Beyond Cyprus

Nicosia is monitoring its currency with fingers crossed. The recent easing of some of the restrictions imposed earlier has enabled banks to operate as usual but with stringent calculations to keep.

The government has put a ceiling of 5,000 euros per month per person for debit and credit card purchases abroad in an attempt to ward off flight of capital from the country. The intention, of course, is to safeguard and stabilise the Cypriot financial system. But will the embattled administration be successful in keeping the lid on expenses and withdrawals, and if so then for how long? This is the question that is being debated not only in Cyprus but also in capitals across the eurozone. Many say that after Italy, Spain and Greece, Cyprus will not be the latest port of instability. There could be many more from Malta to Latvia or even Belgium or Luxemburg. The reason is that banking sectors and foreign direct investment avenues do not possesses the necessary insulation from external shocks, and could cave in under immense pressure.

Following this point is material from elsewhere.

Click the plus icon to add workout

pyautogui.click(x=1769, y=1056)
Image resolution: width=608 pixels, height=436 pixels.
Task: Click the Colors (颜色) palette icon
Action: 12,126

A glance at the financial balance sheet of eurozone member states lists out more fragile economies and, especially, those with bigger banking sectors who sit on the verge of a disaster. Bailouts that are in vogue across the eurozone could soon become a permanent feature of annual business activity, until and unless something serious is done to boost the economy from within. A fully functioning and integrated banking sector is the need of the hour and such an arrangement could provide the minimum basic requirement for warding off an acute financial crisis that blew across Southeast Asia in the 90s. The debate over austerity and spending has to graduate into institutional reforms.